Directions: Every line of the following records that includes "dimensions" should be copied.

Raw data:
++++++++

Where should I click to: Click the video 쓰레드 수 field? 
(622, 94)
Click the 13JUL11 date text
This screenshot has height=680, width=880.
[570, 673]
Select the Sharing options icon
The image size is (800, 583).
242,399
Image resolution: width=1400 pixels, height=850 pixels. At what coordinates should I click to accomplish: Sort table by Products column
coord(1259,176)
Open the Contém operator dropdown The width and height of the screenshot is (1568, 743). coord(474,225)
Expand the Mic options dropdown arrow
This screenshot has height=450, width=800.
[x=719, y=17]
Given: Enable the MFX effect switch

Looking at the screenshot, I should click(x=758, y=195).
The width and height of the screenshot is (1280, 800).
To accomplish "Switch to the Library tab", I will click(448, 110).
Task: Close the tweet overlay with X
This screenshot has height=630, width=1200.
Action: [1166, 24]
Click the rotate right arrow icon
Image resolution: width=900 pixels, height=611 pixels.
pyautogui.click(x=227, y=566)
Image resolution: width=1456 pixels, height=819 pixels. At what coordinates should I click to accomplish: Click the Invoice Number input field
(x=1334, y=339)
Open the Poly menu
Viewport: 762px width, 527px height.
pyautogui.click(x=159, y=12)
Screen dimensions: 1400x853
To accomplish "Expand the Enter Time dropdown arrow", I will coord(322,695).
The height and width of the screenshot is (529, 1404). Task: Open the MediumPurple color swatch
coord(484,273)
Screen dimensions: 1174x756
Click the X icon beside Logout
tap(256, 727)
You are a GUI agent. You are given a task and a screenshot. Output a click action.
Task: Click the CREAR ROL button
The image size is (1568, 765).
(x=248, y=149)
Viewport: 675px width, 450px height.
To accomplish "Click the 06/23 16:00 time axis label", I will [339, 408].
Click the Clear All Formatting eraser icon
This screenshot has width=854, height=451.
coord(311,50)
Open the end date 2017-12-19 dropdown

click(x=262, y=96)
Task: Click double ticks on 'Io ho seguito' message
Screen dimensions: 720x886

++++++++

Response box:
Screen dimensions: 1400x853
Screen dimensions: 1174x756
Screen dimensions: 720x886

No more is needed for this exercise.